Wärmerückgewinnung planen: Anforderungen, Schutz und Reserven festlegen
Eine Anforderungsliste für Fachplanung und Angebot. Im Mittelpunkt: Nutzung, technische Anforderungen, Gefährdungen, Schutzmaßnahmen.
Das Wichtigste in Kürze
- Nutzung, technische Anforderungen, Gefährdungen.
- Der Beitrag liefert eine Anforderungsliste für Fachplanung und Angebot.
- Die Seite beantwortet ausschließlich die sichere Systemplanung.

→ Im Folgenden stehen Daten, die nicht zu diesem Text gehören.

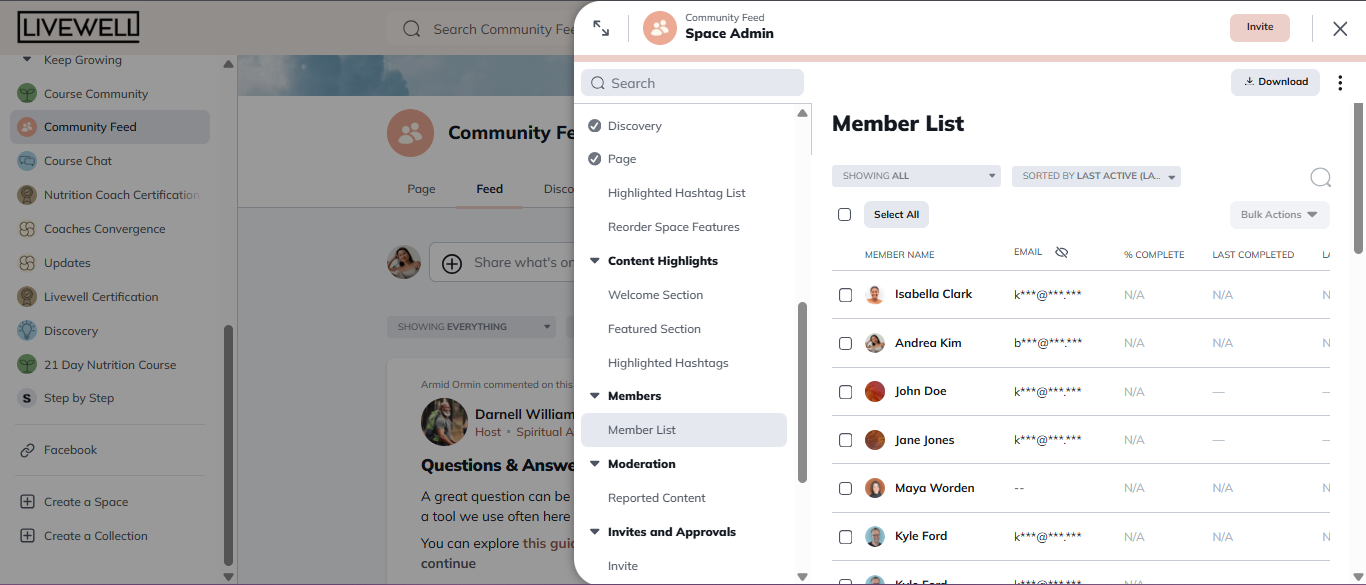Expand the Bulk Actions dropdown

[x=1279, y=214]
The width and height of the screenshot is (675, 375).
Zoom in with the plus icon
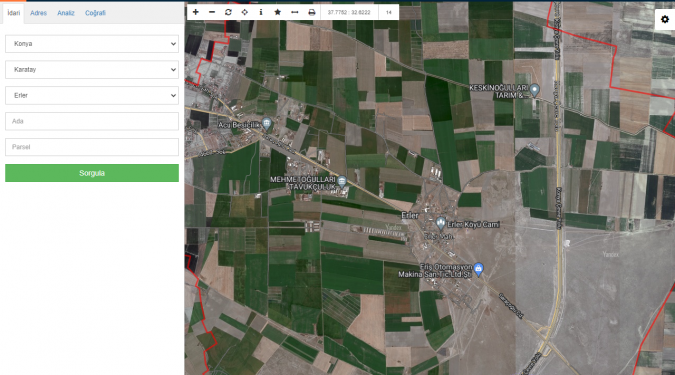click(x=195, y=12)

Was Wärmerückgewinnung im Wohnhaus tatsächlich tut
Eine Lüftungsanlage führt verbrauchte Luft ab und frische Luft zu. Ohne Wärmerückgewinnung verlässt die Wärme des Gebäudes mit der Abluft die Hülle. Mit Wärmerückgewinnung durchströmt die Abluft einen Wärmeübertrager und gibt dort einen erheblichen Teil ihrer Wärme an die einströmende Außenluft ab, ohne dass sich die beiden Luftströme mischen. Der Nutzen ist doppelt: Der Heizwärmebedarf sinkt, und die Zuluft erreicht den Raum nicht mehr mit Außentemperatur, was Zugerscheinungen im Winter deutlich reduziert.

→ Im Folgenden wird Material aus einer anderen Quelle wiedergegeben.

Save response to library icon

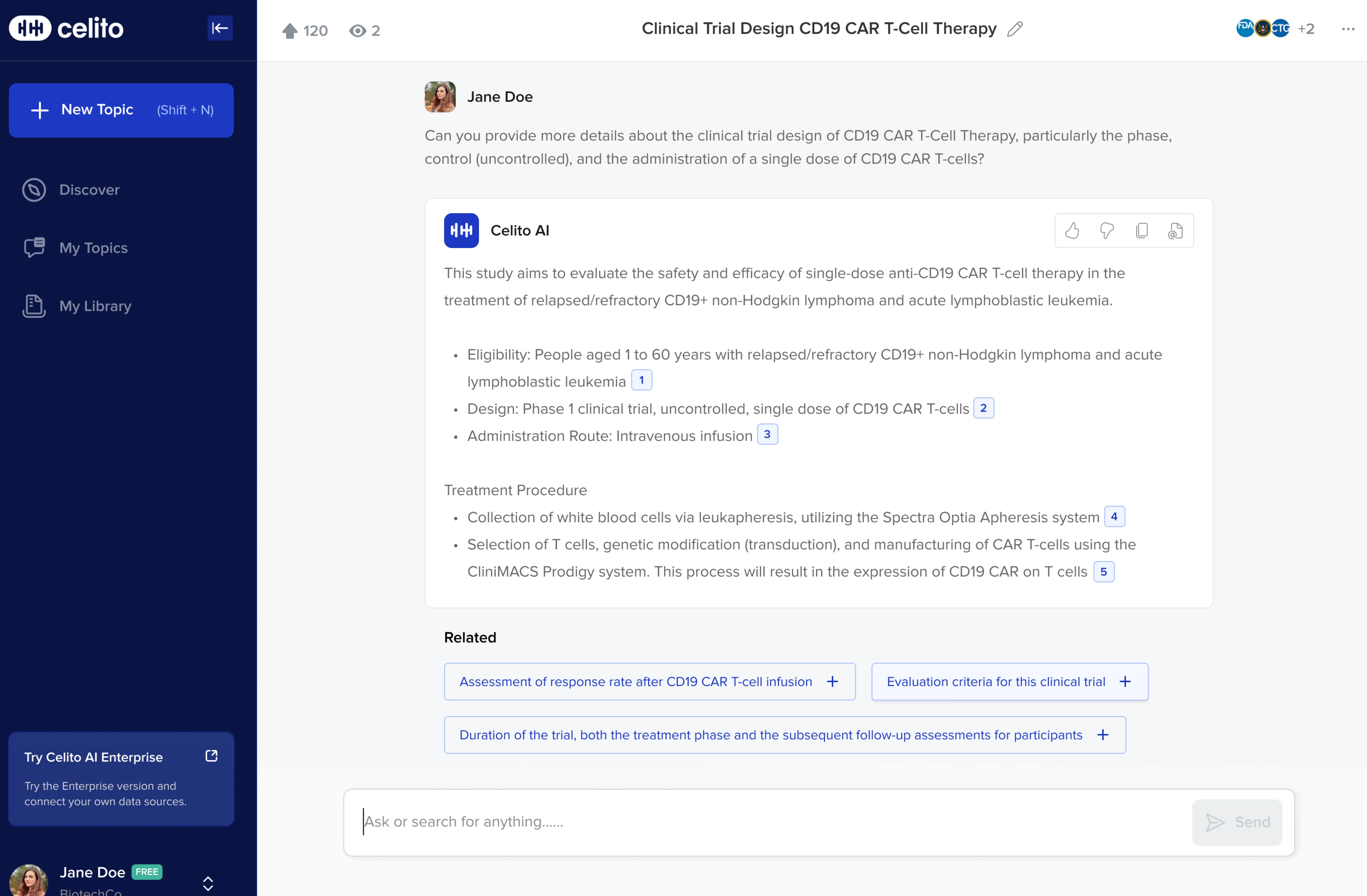pos(1175,231)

Der zweite Punkt wird in der Planung häufig unterschätzt, ist im Alltag aber entscheidend. Eine Anlage ohne Wärmerückgewinnung bläst im Januar kalte Luft in den Wohnraum, und die Bewohner drosseln oder schalten ab. Eine abgeschaltete Anlage erbringt keinen Feuchteschutz. Insofern ist die Wärmerückgewinnung nicht nur eine Energiemaßnahme, sondern auch eine Voraussetzung dafür, dass die Anlage überhaupt genutzt wird.
Das Gebäudemodernisierungsgesetz greift das Thema an zwei Stellen auf: in § 68 unter der Überschrift Wärmerückgewinnung und in § 28 mit der Anrechnung mechanisch betriebener Lüftungsanlagen. Klären Sie mit der Fachplanung, welche dieser Regelungen für Ihr Vorhaben einschlägig ist und welche Nachweise daraus folgen.
Die Kennzahl im Datenblatt ist nur bedingt vergleichbar
Hersteller geben die Leistungsfähigkeit als Rückwärmezahl oder als Wärmebereitstellungsgrad an. Beide beschreiben, welcher Anteil der Temperaturdifferenz zwischen Abluft und Außenluft auf die Zuluft übertragen wird. Der Wert hängt jedoch stark von den Randbedingungen ab: vom Volumenstrom, vom Verhältnis der beiden Luftströme zueinander, von den angesetzten Temperaturen und davon, ob mit trockener oder feuchter Abluft gerechnet wurde.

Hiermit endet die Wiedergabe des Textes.